(Pixel coordinate grounding data)
-----
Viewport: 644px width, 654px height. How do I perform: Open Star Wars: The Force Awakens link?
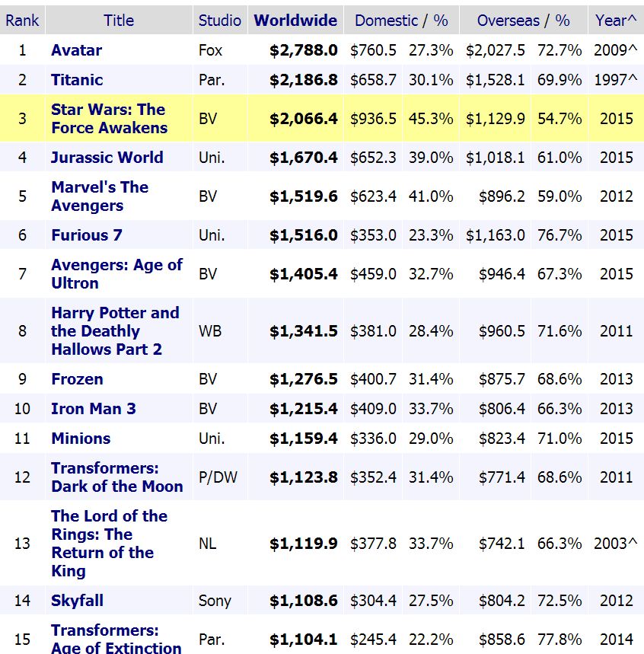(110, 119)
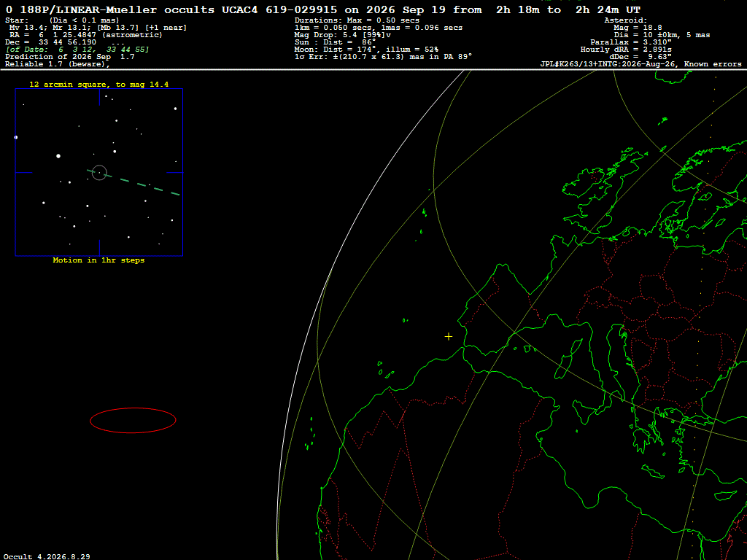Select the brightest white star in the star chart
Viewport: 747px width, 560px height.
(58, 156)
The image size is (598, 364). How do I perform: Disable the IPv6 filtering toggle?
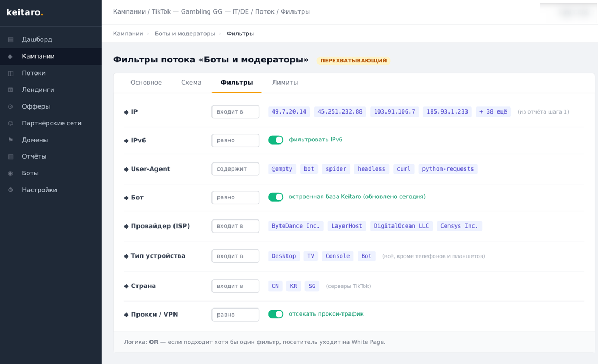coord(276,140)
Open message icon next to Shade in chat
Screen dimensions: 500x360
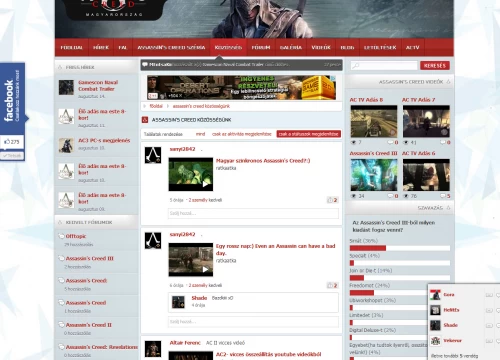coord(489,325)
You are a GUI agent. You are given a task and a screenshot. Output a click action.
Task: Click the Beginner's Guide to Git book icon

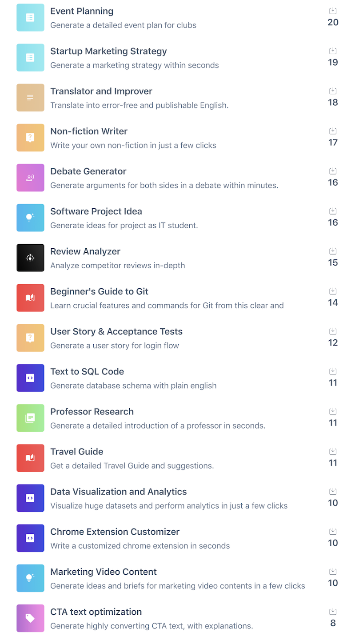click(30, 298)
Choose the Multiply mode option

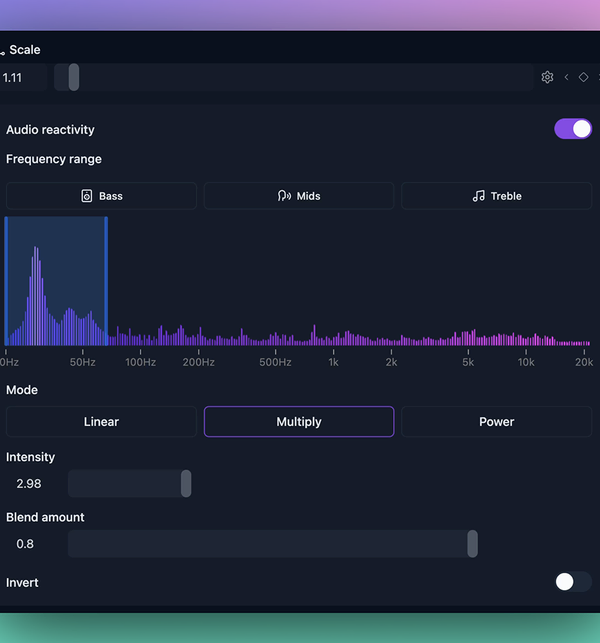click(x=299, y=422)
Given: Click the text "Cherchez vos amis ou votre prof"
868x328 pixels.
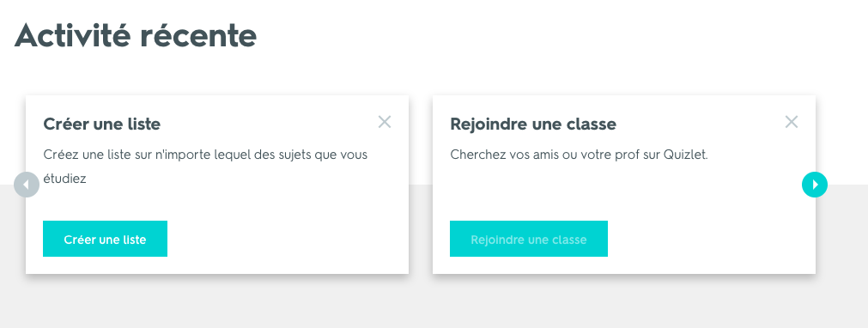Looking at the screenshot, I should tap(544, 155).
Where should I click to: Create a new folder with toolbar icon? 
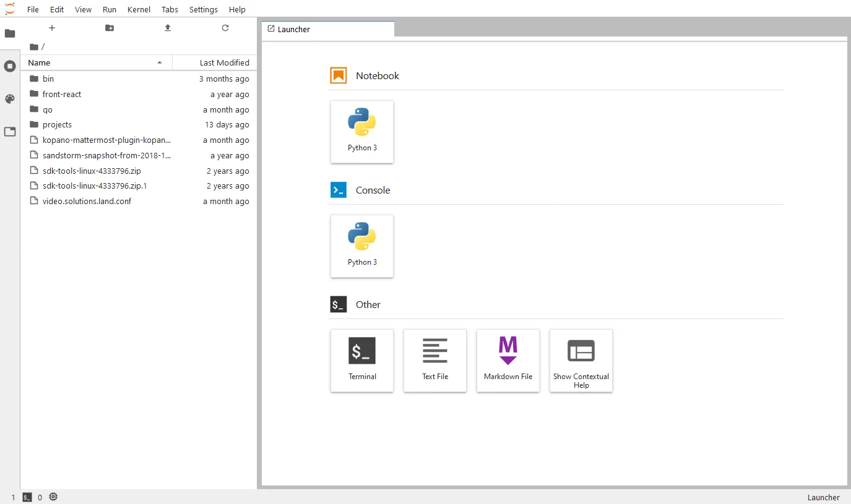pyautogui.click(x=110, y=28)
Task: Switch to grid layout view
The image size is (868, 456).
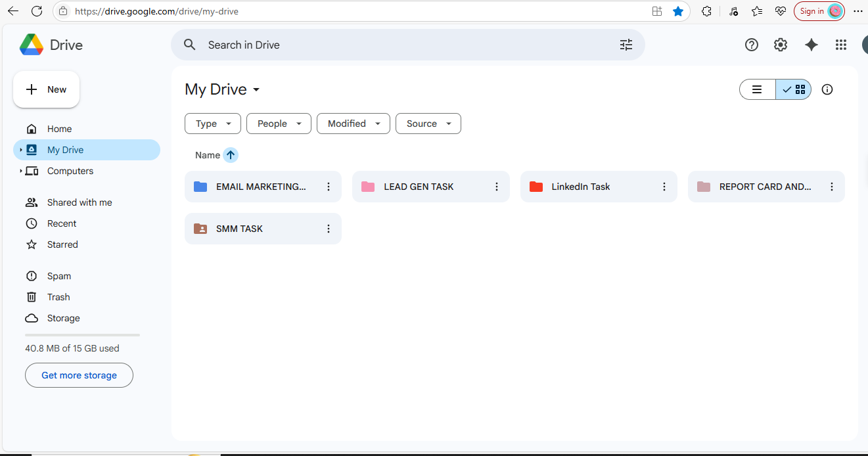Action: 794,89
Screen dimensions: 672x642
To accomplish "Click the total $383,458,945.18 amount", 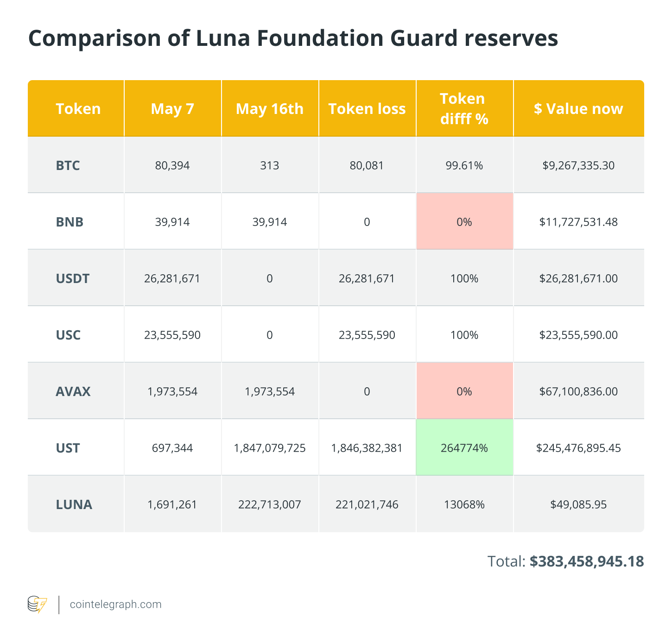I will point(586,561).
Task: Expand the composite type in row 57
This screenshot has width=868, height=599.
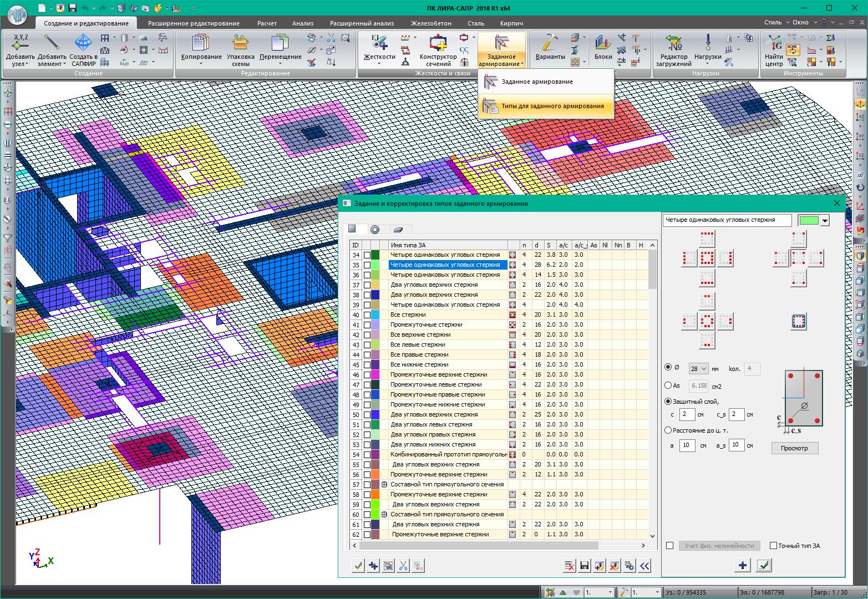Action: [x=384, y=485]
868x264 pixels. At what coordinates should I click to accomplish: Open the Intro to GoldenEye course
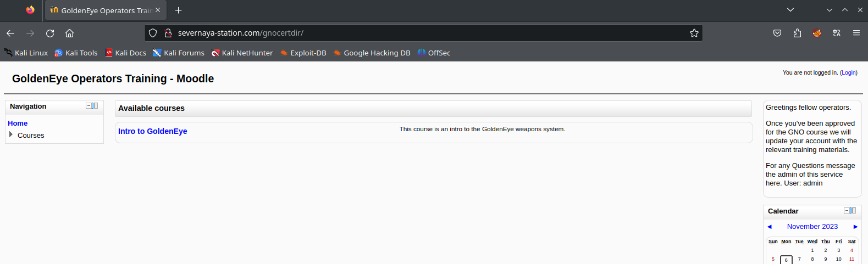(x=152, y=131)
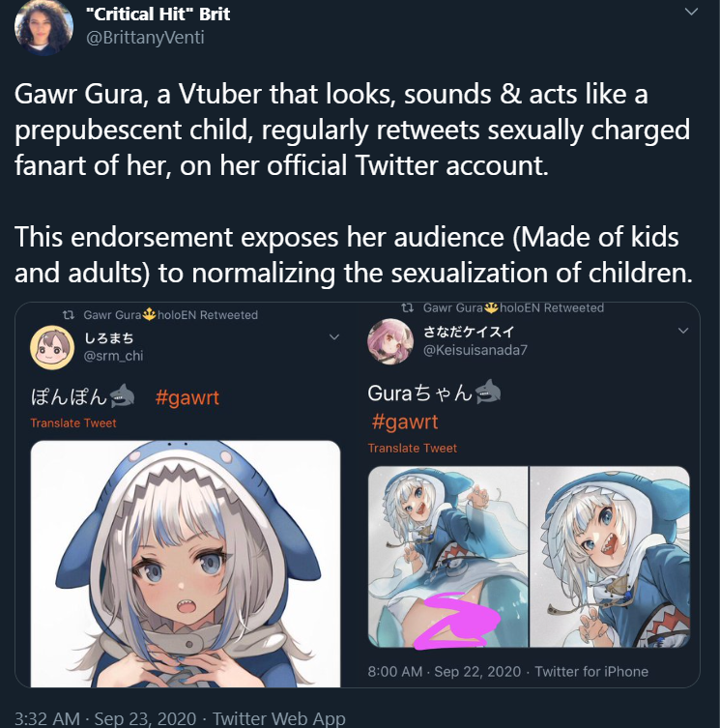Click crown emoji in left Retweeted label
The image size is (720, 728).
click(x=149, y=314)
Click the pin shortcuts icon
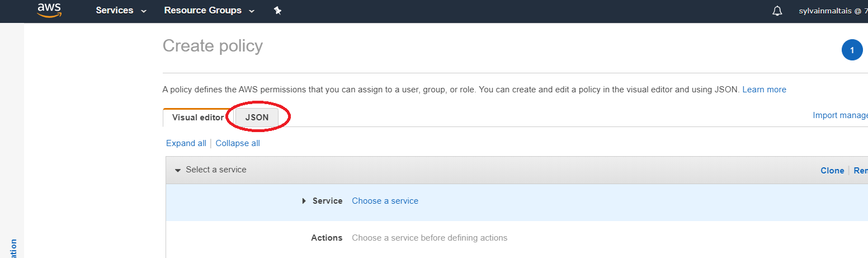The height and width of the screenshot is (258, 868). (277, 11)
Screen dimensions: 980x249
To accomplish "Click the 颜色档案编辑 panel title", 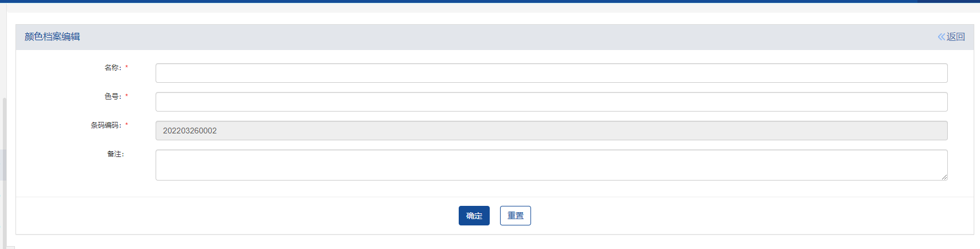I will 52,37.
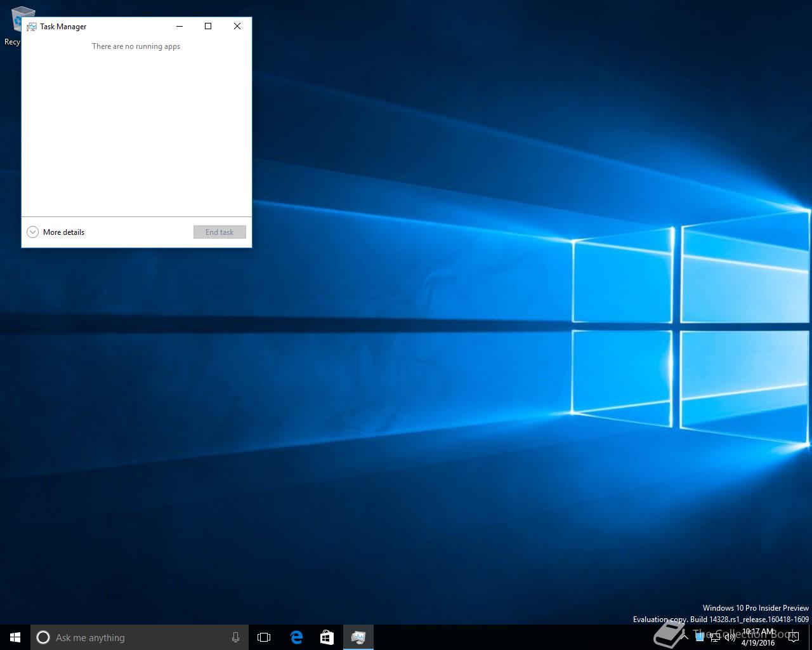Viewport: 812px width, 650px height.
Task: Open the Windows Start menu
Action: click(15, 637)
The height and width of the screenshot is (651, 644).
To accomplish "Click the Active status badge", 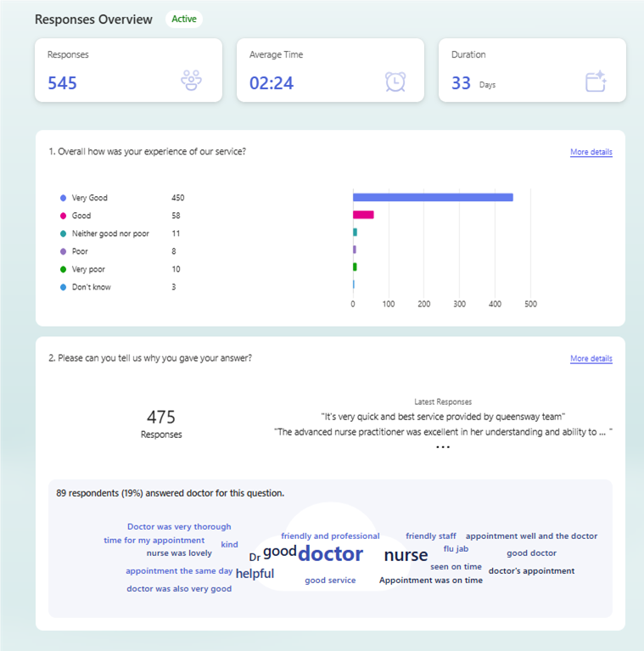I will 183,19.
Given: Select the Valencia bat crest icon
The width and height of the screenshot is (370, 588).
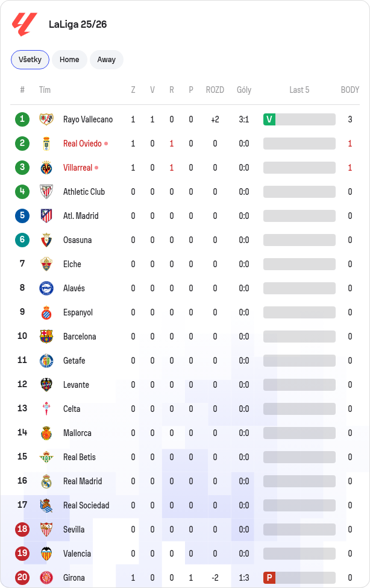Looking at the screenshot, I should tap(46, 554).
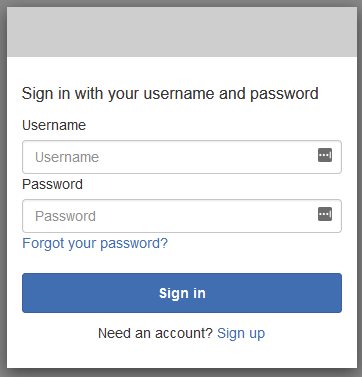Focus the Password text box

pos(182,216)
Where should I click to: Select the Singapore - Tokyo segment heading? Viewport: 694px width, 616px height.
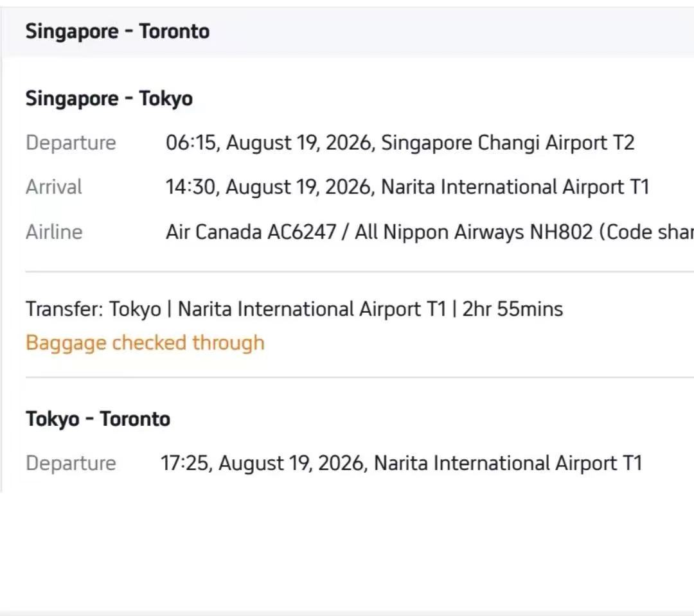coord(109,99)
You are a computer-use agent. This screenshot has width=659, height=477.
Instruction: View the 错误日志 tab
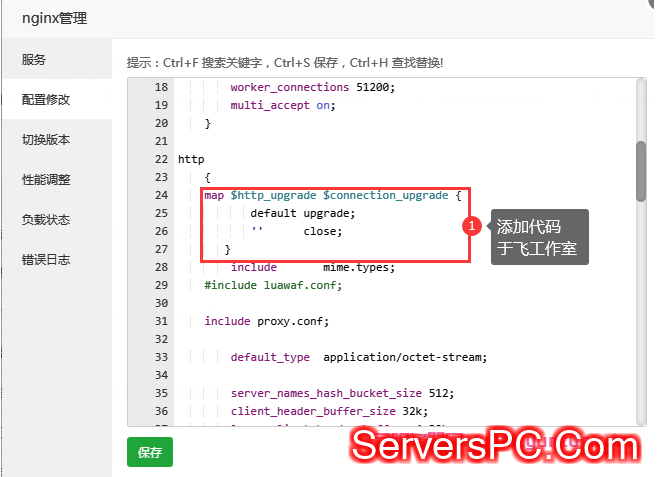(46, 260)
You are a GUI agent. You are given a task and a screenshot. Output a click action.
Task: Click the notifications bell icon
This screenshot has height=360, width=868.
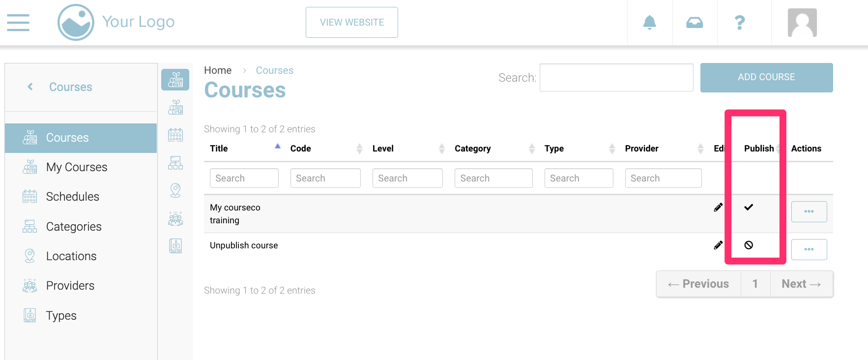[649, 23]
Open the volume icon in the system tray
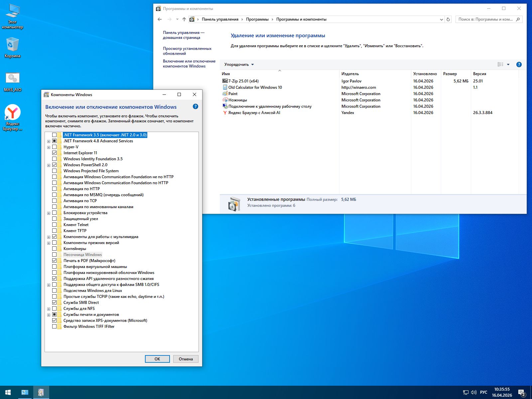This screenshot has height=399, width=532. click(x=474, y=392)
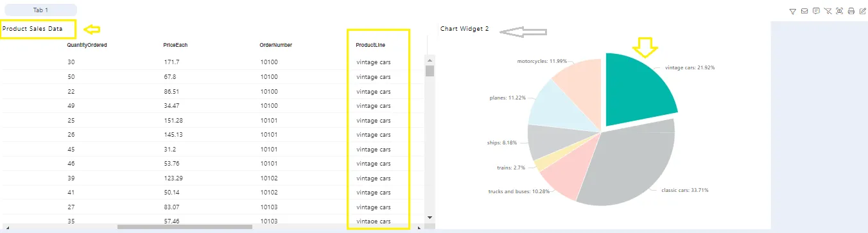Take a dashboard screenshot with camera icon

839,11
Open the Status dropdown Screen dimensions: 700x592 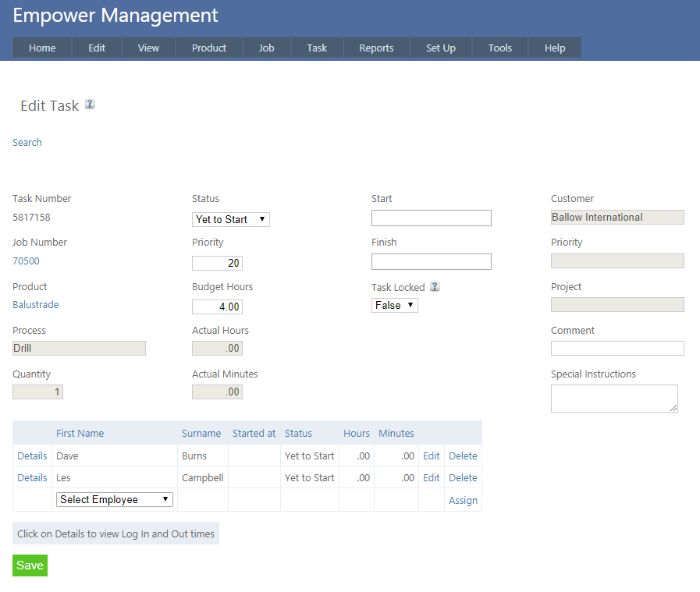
-----
** Problem **
Only one thing is required: an exact printout of the lines from the line containing "Instruction: View the 错误日志 tab" through the last line of the records, pictures excluded.

** Answer box **
Instruction: View the 错误日志 tab
(46, 260)
You are a GUI agent. You are given a task and a screenshot. Output a click action.
Task: Click the notifications bell icon
This screenshot has height=360, width=868.
[649, 23]
Open the volume icon in the system tray
This screenshot has height=399, width=532. click(x=474, y=392)
Take a dashboard screenshot with camera icon

839,11
Open the Status dropdown Screen dimensions: 700x592 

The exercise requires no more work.